#### [YOUR ASSIGNMENT]
The entries below hold a line with "You are a computer-use agent. Viewport: 450px" and a line with "Click the delete X icon above layer list". Return those lines and all that lie between them, exactly and only.

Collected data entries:
+ + + +
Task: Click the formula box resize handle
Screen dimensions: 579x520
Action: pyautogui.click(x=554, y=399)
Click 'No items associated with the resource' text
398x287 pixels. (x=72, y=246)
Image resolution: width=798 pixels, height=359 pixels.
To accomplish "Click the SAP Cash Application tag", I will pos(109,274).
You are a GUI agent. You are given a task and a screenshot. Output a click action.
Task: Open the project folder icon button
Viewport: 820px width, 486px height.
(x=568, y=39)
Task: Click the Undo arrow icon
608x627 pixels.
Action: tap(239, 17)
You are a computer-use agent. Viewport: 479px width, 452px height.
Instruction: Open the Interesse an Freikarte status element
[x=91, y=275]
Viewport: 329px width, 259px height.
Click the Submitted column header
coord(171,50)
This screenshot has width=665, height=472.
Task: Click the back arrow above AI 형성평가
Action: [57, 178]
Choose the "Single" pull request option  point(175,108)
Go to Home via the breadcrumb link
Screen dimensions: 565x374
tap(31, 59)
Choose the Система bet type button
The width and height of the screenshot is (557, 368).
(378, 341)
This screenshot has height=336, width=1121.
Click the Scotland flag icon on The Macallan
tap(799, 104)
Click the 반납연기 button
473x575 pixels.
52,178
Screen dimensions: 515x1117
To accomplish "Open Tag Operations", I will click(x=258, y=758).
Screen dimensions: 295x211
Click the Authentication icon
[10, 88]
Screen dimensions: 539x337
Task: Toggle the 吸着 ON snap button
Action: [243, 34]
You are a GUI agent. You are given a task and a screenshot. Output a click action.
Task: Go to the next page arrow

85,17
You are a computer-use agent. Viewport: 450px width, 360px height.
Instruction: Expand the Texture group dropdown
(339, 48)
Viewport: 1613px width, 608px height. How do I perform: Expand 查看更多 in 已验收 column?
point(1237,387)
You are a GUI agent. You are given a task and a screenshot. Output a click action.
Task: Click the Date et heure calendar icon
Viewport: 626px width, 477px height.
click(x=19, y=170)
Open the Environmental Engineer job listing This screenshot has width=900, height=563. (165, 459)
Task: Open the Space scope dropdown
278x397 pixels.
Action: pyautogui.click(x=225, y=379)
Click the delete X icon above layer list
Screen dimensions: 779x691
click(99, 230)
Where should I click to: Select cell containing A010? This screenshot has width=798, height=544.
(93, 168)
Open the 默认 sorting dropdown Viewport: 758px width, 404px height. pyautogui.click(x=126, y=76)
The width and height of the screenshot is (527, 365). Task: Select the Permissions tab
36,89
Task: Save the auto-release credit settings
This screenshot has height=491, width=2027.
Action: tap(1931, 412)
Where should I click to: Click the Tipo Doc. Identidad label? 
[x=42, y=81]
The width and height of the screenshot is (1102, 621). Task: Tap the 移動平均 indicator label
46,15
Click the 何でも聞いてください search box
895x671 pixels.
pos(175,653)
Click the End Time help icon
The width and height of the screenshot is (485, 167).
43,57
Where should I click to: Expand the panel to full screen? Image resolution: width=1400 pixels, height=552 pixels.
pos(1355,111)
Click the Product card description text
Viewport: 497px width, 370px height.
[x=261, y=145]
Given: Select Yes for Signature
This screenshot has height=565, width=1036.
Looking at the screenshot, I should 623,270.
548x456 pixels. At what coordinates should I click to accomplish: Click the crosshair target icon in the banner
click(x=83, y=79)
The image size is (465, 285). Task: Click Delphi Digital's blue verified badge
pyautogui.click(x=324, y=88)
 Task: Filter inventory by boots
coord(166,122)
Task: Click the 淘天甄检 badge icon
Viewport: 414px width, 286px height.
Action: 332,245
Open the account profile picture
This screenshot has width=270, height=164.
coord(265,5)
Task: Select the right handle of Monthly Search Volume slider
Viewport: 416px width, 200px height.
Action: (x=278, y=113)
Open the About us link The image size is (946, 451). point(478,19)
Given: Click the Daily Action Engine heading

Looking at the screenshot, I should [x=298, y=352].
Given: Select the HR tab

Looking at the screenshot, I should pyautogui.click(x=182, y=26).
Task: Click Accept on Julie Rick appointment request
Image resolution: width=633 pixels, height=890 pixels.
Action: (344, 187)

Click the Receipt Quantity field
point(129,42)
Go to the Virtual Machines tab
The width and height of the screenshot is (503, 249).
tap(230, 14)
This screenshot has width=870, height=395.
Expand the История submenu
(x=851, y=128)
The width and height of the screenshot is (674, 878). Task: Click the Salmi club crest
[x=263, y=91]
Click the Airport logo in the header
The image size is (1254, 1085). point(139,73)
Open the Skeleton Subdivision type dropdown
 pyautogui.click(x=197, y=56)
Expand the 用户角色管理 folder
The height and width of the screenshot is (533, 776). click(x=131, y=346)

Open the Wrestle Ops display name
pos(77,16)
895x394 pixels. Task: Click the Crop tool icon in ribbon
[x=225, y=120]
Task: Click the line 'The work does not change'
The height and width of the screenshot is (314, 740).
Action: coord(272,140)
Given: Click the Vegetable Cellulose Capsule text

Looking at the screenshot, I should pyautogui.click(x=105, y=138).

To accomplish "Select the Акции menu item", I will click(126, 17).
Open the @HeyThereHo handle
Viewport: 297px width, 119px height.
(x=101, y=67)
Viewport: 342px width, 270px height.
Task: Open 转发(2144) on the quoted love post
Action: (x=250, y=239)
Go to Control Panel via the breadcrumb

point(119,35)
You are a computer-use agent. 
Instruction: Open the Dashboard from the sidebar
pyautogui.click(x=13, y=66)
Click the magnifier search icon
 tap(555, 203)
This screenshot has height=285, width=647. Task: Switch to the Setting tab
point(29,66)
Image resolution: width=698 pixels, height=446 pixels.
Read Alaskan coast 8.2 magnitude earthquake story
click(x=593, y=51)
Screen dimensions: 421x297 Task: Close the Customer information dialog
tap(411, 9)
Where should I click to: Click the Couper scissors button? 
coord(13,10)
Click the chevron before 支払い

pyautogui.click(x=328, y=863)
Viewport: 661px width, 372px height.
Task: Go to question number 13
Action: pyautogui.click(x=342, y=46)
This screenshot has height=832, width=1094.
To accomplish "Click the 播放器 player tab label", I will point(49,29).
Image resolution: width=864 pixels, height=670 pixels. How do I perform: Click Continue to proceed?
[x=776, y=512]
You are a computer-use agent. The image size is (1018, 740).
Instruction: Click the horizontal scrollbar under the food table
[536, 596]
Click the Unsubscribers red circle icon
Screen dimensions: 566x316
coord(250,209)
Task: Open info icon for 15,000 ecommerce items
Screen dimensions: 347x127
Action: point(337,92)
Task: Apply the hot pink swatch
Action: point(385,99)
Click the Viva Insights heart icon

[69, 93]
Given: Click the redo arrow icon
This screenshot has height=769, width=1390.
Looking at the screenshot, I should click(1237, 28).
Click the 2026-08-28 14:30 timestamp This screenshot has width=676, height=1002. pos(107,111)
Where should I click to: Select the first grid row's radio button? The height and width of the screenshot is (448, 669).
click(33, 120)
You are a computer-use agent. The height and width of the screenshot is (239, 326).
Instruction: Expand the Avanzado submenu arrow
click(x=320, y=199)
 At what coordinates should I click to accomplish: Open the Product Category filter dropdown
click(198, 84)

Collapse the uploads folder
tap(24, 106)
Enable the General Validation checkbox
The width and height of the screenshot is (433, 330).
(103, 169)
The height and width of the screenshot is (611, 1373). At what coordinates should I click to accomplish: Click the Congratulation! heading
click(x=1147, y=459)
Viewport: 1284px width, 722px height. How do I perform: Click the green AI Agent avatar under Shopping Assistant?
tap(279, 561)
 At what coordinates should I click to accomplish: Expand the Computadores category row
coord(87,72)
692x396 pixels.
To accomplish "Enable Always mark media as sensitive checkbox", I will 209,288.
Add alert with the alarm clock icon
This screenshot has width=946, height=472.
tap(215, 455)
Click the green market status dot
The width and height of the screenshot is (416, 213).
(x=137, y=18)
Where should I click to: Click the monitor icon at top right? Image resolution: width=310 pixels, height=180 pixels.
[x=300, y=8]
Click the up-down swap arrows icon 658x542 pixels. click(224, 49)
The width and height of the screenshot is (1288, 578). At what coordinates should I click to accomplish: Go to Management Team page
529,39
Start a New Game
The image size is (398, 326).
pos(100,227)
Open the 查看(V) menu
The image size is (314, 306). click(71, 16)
+ + + +
#### [RESULT FOR THIS EXERCISE]
You are a computer-use agent. Viewport: 450px width, 360px height.
Instruction: Expand the Texture group dropdown
(339, 48)
Viewport: 1613px width, 608px height. How do I perform: Expand 查看更多 in 已验收 column?
point(1237,387)
You are a GUI agent. You are given a task and a screenshot. Output a click action.
Task: Click the Date et heure calendar icon
Viewport: 626px width, 477px height.
click(x=19, y=170)
Open the Environmental Engineer job listing This screenshot has width=900, height=563. (165, 459)
Task: Open the Space scope dropdown
278x397 pixels.
Action: pyautogui.click(x=225, y=379)
Click the delete X icon above layer list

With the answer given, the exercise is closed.